PAI-TensorFlow logs include pipeline running status logs and LogView logs. The LogView logs of PAI-TensorFlow contain more information about a pipeline. If the system reports an error when you run a pipeline, you can view the details of the errors based on the logs.
GPU-accelerated servers will be phased out. You can submit TensorFlow tasks that run on CPU servers. If you want to use GPU-accelerated instances for model training, go to Deep Learning Containers (DLC) to submit jobs. For more information, see Submit training jobs.

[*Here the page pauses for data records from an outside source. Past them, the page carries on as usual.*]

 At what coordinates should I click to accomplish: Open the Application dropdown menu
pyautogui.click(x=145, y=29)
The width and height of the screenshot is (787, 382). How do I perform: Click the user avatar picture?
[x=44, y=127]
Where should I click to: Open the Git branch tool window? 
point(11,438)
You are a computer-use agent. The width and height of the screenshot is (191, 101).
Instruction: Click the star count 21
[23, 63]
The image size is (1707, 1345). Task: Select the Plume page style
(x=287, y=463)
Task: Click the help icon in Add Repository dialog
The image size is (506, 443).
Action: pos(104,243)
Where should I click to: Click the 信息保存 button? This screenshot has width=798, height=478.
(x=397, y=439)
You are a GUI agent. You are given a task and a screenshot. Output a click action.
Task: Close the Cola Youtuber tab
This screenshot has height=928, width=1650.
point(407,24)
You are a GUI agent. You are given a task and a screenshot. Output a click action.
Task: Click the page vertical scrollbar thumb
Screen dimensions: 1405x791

The following figure shows an example of the logs that are generated after you submit a PAI-TensorFlow task.
Section | Description |
① | The LogView logs. You can click the link to view the LogView logs in your browser. |
② | The running status logs. |
Running status logs
Running status logs include the running status of the servers on which the distributed training jobs are running. A log is displayed in the Parameter 1/Parameter 2/Parameter 3 format.
The value of Parameter 1 indicates the number of nodes that run the computing tasks.
The value of Parameter 2 indicates the number of nodes that completed the computing tasks.
The value of Parameter 3 indicates the total number of nodes.
If the progress of a pipeline is 100%, the pipeline is complete.
LogView logs
LogView logs provides the debug information of pipelines. You can use the following methods to view LogView logs:
Open the link in the preceding figure in a browser. The following page appears.
To view error logs or check the output information of the code that is used to run the pipeline, double-click the instance.
On the Worker tab, view the task instances or worker instances based on your business requirements.
To view the output information that is generated by the print function when you run the code, click the icon in the Stdout column.
To view the debug information of the service, click the icon in the StdErr column.